Und als wir kamen zu deinem Grab,
Da stieg der Mond vom Himmel herab.
In einer schaurigen Herbstesnacht,
Hab ich dich selber zu Grab gebracht.

~ Heinrich Heine - "Altes Lied"

Die Dunkelheit drohte mich zu verschlingen und ich öffnete die Augen. Doch die Schwärze wich nicht von mir. Sie blieb wo sie war.

Der kalte Untergrund, auf dem ich lag, drückte sich hart in meinen Rücken. Vorsichtig tastete ich meine Umgebung ab und bekam trockene Erde zu fassen, die in bröseligen Klumpen durch meine Finger rieselte. Gerne hätte ich mich jetzt umgeschaut, doch meinem Vorhaben wurde ein Strich durch die Rechnung gezogen, da ich keine Lichtquelle ausfindig machen konnte. So blieb ich noch eine Weile liegen, bis ich nicht mehr wusste, wie lange ich mich schon an diesem Ort befand, da mein Zeitgefühl, welches ohnehin nicht besonders gut war, nun noch mehr gestört wurde.

Als mein Körper bereits die Temperatur des gefrorenen Bodens übernommen und ich das Gefühl hatte, wenn ich noch länger so bleiben würde, bald keine Wirbelsäule mehr zu haben, gab ich mir einen Ruck und versuchte kläglich auf die Beine zu kommen. Mühsam schaffte ich es mich unter starken Schmerzen in eine ziemlich unbequeme Sitzposition zu befördern. Vorsichtig robbte ich in einem halbherzigen, verkorksten Schneidersitz vorwärts, stets darauf bedacht, nicht sofort wieder umzukippen.
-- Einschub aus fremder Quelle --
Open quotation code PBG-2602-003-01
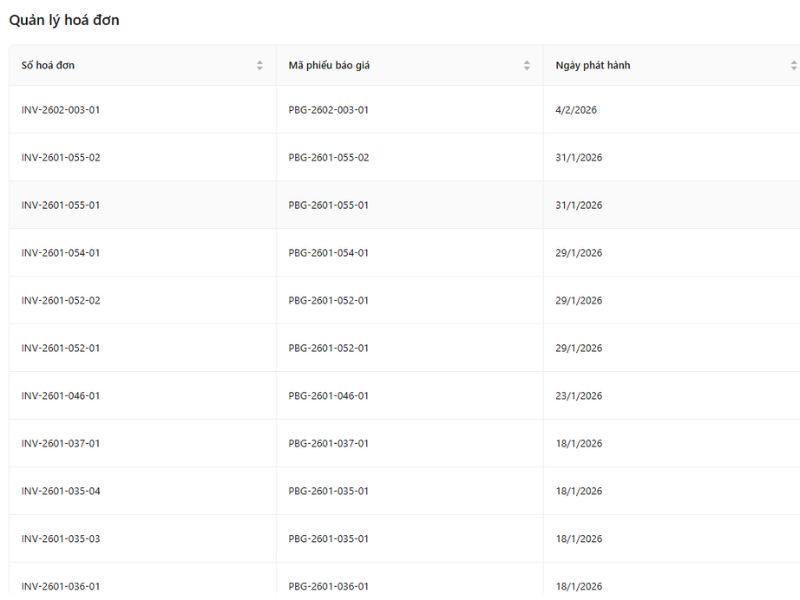The width and height of the screenshot is (800, 600). (329, 110)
Doch leider, wie sollte es auch anders sein, stieß ich nach einem Weg von vielleicht gerade mal sechs Robb-Zügen, für die ich mindestens fünfzehn Minuten gebraucht habe, gegen einen Baum und fiel wie ein Dominostein nach hinten um. Was zur Hölle machte denn ein Baum hier? Okay, ich war anscheinend in einem Wald und da standen nun mal Bäume, aber musste ich direkt in einen rein krachen? Fluchend rieb ich mir die Stirn. Ich wurde in meinem Handeln, dem Hindernis Schimpfwörter an die Krone zu werfen, die garantiert nicht für die Ohren eines Kindes bestimmt waren, unterbrochen, als ich plötzlich ein leises Rascheln in meiner Nähe vernahm.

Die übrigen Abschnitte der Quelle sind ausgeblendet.